Carlos Alcaraz en el corazón del Imperio
¡Qué bonito es el deporte, qué bonito el tenis, qué bonito Wimbledon! ¡Qué buena tarde pasamos viendo la disputa entre el viejo campeón y el joven aspirante desplegando lo mejor que tienen, honrando al tenis, provocando uno de esos espectáculos que prestigian nuestra vieja Europa! Wimbledon es una de las cumbres del deporte y desde luego no tiene igual en sus rituales, desde el blanco inmaculado con el que aún hace jugar a sus tenistas hasta el ritual de premiación, ni largo ni corto, elegante, cuidado según los protocolos que cultivó durante tanto tiempo el Imperio Británico, ya en retirada, pero aún reconocible en días así.
Gran partido, gran tenis, gran victoria de Carlitos Alcaraz ante un hombre que había ganado siete veces esta competición y al que esta derrota impedirá ganar el Grand Slam, ahora que ya no tiene ni a Nadal ni a Federer en el camino y llevaba ganados el Open de Australia y Roland Garros. Todo un fastidio, pero elevó orgulloso y sonriente su bandeja de plata, ejemplo edificante para tanto futbolista que desprecia la medalla de plata cuando se ve como finalista derrotado. No, no es un deshonor ser segundo, no desde luego cuando se ha competido con la excelencia y tenacidad con que lo hizo ayer Djokovic, ese hombre que tendía a caernos mal, pero ya no tanto.
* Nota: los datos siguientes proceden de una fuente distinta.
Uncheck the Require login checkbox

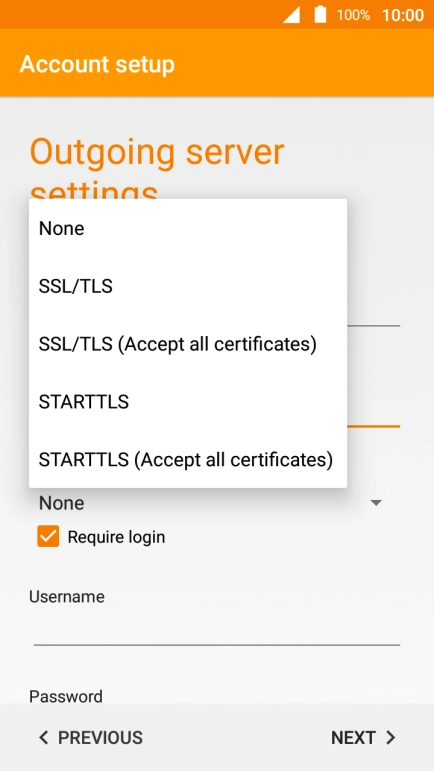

Carlitos Alcaraz no se llevó bandeja de plata sino Copa de Oro, recibida de manos de Kate Middleton, princesa de Gales, a la que ofreció una reverencia menos lograda que la de Djokovic, mucho más habituado. Ocasiones tendrá para afinar el gesto, seguro, porque no habrá sido la de ayer la última vez que le veamos en esa situación. Juega endemoniadamente bien este chico. Hace cuatro años me avisó un eterno amigo, Julio César Iglesias, de que la costa mediterránea estaba criando al que en breve iba a ser el mejor tenista del mundo. Puso tan vehemente entusiasmo en su audaz pronóstico que decidí estar al loro. ¡Y vaya que el tiempo le ha dado la razón!